## Stated goal
Copy out the data below verbatim, beginning with the line that contains "Click the php" and continuing through the line that contains "coord(238,229)", with both of those lines included.

## Provided entries
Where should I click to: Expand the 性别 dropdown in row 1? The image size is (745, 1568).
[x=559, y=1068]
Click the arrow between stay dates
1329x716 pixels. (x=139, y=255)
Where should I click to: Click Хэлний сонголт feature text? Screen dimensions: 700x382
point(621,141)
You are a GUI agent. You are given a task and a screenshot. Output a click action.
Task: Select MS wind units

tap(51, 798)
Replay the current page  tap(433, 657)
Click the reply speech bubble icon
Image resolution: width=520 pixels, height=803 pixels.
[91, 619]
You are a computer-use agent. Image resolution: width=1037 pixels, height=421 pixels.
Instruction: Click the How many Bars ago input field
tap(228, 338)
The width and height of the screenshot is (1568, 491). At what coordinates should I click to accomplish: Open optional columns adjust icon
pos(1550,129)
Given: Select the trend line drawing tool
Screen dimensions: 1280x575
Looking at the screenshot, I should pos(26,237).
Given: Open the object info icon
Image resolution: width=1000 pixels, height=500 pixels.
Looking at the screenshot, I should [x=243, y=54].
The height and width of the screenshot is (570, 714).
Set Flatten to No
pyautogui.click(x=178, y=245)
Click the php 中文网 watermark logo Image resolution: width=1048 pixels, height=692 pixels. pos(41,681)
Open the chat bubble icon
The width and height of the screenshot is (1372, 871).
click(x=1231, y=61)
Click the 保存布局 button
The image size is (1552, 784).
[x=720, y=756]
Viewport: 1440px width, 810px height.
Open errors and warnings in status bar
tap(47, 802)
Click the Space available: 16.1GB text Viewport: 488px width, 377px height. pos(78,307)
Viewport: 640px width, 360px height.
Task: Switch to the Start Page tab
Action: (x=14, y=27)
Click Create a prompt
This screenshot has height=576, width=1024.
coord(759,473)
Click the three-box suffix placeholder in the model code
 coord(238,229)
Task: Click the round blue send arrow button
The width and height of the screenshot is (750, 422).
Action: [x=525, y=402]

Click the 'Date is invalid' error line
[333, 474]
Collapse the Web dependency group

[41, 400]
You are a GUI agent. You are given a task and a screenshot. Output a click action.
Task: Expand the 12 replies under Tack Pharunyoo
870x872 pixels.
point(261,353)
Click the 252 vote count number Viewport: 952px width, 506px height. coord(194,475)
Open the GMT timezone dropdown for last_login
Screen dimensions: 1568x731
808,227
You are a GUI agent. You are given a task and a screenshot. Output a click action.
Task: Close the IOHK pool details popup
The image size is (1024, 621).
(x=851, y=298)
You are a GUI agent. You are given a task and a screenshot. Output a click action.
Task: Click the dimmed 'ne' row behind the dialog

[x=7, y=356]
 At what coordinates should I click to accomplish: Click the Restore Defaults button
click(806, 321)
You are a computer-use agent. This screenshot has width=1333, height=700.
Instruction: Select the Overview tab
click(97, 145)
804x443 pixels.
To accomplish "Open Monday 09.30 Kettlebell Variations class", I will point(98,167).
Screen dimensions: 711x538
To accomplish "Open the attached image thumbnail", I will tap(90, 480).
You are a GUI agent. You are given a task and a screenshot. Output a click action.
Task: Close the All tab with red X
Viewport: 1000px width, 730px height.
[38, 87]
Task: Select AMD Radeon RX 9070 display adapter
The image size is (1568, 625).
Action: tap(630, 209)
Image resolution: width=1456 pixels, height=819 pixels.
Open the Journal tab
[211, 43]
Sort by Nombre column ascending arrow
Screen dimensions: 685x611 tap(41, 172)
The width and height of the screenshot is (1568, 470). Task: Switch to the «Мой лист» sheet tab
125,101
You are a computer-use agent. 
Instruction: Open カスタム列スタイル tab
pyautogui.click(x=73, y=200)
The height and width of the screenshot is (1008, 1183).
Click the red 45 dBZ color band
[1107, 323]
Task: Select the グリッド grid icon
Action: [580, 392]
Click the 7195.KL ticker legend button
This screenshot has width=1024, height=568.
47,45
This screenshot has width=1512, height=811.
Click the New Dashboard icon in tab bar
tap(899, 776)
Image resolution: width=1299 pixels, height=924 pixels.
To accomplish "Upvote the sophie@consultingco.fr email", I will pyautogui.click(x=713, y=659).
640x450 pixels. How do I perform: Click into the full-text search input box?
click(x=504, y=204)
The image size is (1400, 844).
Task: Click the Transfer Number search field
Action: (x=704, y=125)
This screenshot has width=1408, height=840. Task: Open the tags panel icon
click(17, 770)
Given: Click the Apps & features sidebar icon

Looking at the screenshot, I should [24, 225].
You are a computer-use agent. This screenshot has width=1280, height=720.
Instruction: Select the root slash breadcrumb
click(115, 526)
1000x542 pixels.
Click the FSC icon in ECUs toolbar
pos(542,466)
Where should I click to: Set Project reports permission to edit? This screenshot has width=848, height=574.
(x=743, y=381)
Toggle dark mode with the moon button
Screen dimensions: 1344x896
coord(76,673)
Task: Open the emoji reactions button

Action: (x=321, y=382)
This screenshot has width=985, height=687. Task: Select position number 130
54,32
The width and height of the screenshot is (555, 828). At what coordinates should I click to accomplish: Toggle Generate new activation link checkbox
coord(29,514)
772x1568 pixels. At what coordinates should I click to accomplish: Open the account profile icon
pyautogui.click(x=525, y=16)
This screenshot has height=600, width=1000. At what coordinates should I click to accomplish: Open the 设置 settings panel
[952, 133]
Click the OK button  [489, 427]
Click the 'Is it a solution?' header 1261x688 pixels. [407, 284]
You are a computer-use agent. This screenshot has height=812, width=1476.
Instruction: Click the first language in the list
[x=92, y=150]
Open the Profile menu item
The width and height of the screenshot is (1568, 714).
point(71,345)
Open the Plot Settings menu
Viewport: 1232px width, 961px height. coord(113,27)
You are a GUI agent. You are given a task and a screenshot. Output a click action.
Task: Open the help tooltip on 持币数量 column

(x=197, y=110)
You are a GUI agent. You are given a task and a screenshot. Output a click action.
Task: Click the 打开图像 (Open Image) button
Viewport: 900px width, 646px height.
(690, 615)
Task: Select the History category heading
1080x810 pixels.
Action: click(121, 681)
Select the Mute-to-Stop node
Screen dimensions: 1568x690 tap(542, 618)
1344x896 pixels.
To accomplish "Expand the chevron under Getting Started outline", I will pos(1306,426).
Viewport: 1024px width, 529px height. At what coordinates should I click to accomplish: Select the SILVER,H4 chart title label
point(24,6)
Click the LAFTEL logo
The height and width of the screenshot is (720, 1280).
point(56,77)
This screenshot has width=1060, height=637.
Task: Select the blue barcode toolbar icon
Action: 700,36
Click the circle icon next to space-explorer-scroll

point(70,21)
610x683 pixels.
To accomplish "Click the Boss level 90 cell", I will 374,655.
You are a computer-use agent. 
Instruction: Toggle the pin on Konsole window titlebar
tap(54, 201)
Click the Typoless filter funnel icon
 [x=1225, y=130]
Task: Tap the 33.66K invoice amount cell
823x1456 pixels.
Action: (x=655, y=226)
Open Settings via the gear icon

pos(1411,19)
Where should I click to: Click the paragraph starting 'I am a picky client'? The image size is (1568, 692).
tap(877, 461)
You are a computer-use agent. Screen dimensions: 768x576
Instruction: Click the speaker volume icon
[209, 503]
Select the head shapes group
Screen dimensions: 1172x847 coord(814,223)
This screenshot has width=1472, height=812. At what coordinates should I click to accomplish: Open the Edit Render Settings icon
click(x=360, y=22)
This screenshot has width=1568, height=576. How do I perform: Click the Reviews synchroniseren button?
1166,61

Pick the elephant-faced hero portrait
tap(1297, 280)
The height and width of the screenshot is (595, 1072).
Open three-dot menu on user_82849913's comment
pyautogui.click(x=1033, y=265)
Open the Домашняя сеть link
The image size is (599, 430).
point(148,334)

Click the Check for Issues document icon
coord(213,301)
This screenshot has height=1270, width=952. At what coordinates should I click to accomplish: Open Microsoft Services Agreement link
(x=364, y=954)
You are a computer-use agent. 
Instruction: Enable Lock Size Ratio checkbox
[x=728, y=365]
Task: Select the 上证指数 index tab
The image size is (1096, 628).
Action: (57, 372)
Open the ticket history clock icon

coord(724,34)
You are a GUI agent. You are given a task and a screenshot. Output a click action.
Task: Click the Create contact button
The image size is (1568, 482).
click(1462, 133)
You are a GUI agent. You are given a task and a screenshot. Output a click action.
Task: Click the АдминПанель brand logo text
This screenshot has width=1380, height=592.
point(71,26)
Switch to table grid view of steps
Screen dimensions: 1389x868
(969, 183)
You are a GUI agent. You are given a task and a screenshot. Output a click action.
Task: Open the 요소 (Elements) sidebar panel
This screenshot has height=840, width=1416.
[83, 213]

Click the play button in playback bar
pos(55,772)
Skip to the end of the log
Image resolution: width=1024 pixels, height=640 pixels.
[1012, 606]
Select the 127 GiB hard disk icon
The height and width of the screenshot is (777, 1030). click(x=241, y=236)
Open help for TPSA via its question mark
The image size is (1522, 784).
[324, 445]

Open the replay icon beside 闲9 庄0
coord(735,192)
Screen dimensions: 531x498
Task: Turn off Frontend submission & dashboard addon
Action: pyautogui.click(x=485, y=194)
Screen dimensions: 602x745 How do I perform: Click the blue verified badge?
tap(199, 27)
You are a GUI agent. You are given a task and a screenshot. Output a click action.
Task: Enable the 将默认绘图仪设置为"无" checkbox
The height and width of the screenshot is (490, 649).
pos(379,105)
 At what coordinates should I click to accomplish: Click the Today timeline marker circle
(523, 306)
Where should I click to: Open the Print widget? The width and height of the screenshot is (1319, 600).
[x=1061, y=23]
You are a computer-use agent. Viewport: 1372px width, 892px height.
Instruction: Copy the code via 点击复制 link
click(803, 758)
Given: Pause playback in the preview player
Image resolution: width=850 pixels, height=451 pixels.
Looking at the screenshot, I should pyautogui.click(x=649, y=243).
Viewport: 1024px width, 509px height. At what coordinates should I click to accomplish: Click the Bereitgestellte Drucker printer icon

## Result for this exercise
Click the php 中文网 watermark logo Image resolution: width=1048 pixels, height=692 pixels. pos(41,681)
Open the chat bubble icon
The width and height of the screenshot is (1372, 871).
click(x=1231, y=61)
Click the 保存布局 button
The image size is (1552, 784).
[x=720, y=756]
Viewport: 1440px width, 810px height.
Open errors and warnings in status bar
tap(47, 802)
Click the Space available: 16.1GB text Viewport: 488px width, 377px height. pos(78,307)
Viewport: 640px width, 360px height.
Task: Switch to the Start Page tab
Action: (x=14, y=27)
Click Create a prompt
This screenshot has height=576, width=1024.
coord(759,473)
Click the three-box suffix placeholder in the model code
 coord(238,229)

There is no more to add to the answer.